After calling "art.py"
, the keyword "run"
tells ART to run the tests locally. Again, the "../source.DirectIOART/"
path has to be given, followed by the so-called sequence tag ("."
) which in this case is just the current directory run/
. This means, that all the output created by the ART test will go there. In addition, one has to specify the type of the ART tests, which is for the DirectIOART package "grid"
.
The results of all tests are written into a JSON file (status.json
) containing information about the job (exit code, job name, etc.). Furthermore, for each test script an output directory is created, in which all detailed output (stdout.txt
, stderr.txt
, PoolFileCatalog.xml
, output ROOT files, log files etc.) are stored.
Running on the grid
In order to send jobs from the DirectIOART package to the grid instead of running them locally, type the following command:
art.py grid -v ../source/athena/Tools/DirectIOART/ DirectIOART_20180724_1
After calling "art.py"
, the keyword "grid"
tells ART to prepare for grid submission. Again, the "../source.DirectIOART/"

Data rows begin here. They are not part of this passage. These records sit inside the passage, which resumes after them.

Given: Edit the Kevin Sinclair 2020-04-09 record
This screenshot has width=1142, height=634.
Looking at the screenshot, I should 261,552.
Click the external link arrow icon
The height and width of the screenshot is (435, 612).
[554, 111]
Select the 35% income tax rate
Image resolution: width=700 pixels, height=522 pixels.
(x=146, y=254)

path has to be given, but now with a sequence tag which is composed of, firstly, the package name, secondly, the submission date, and third, a counting index. Every "art.py grid ..."
command will create a separate job containing all executed tests as single tasks. Actually, what the sequence tag looks like doesn't matter as long as it is unique, since it will be part of the grid job's output name as displayed on your bigpanda page, e.g.:
user.flfische.atlas.21.2.AnalysisBase.x86_64-slc6-gcc62-opt.2018-07-04T0335.DirectIOART_20180706_2.DirectIOART/